Coronavirus : "Il faut trouver des solutions pour assouplir le confinement", avance Patrick Pelloux

Chaque jour, de nouveaux malades sont évacués des hôpitaux saturés, notamment par les rails en direction de la Bretagne. Patrick Pelloux, président des médecins urgentistes de France, est l'invité du 23h. Il était à bord d'un des trains dimanche 5 avril.

"L'opération a été organisée de main de maître, on a véhiculé les patients vers nos amis de Bretagne grâce à l'Agence régionale de Bretagne, et celle d’Île-de-France, de l'AP-HP et avec l'aide des associatifs comme les sauveteurs en mer, la Protection civile ou les pompiers. On les a véhiculés avec la sécurité optimale", explique Patrick Pelloux qui était à bord d'un train médical. Des signes positifs sont apparus ces dernières heures, est-ce trop tôt ? "C'est trop tôt. Je comprends que le pays en a besoin. En effet, les personnels soignants dans leur ensemble sont mobilisés pour éviter le maximum de morts possibles, y compris dans les EHPAD. Mais il fait beau, on sait que tout le monde a envie de sortir. On est en train de gagner la partie, probablement que la courbe est en train de s'infléchir, mais ce n'est pas dit qu'elle ne remonte pas comme ça et que ce soit une marche d'escalier", martèle Patrick Pelloux.

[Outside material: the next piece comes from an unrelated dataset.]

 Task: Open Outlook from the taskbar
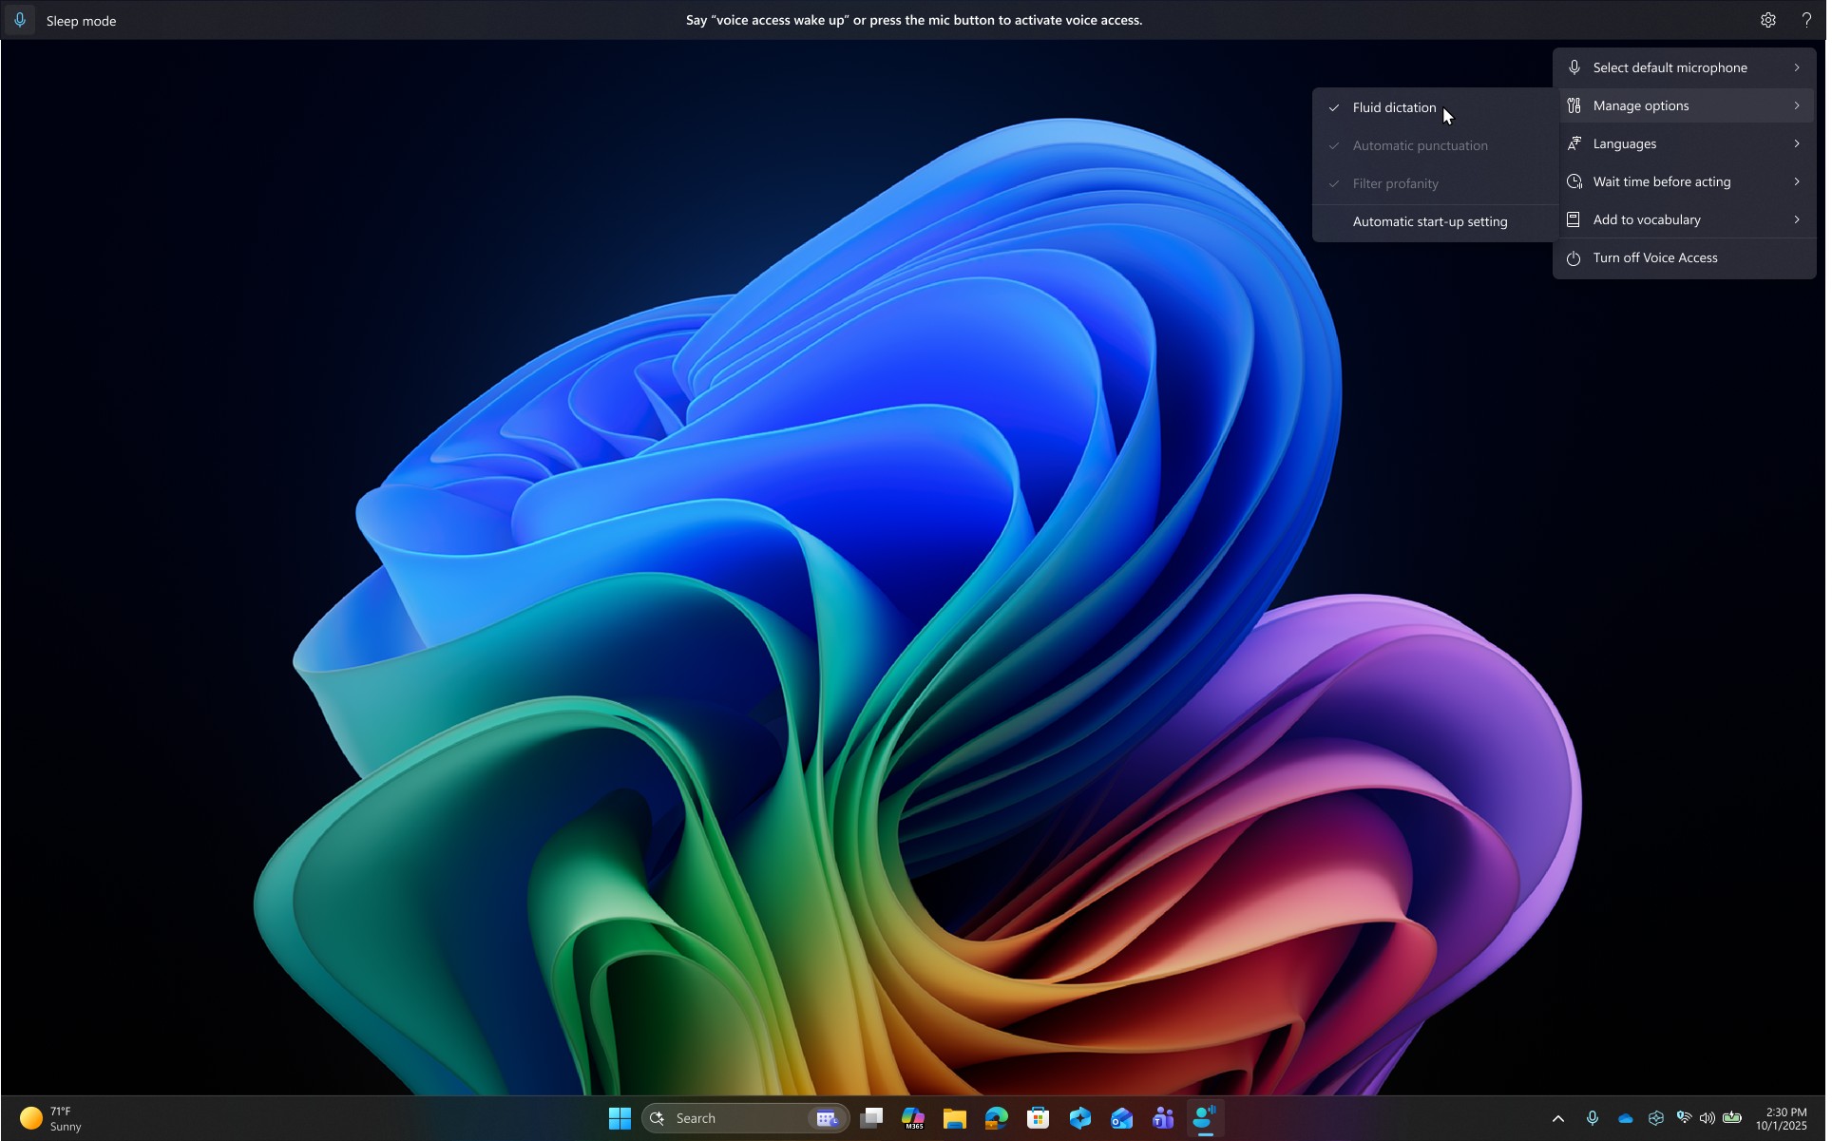click(x=1123, y=1119)
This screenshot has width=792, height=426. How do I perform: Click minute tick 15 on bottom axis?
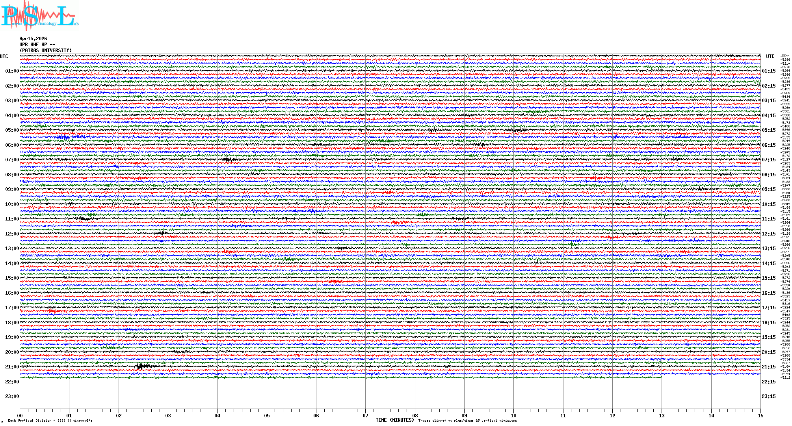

Faire preuve "d'intelligence"

"Il faut comprendre que le peuple en a assez du confinement, il faut trouver des solutions pou assouplir ce confinement, le permettre tout en respectant le fait qu'on a une nouvelle maladie qui est arrivée sur la planète", ajoute le président des médecins urgentistes. Comment faire alors ? "L'intelligence, faire confiance aux Françaises et Français : modifier l'hygiène, mettre des masques pour une durée indéterminée, etc.", met en avant Patrick Pelloux.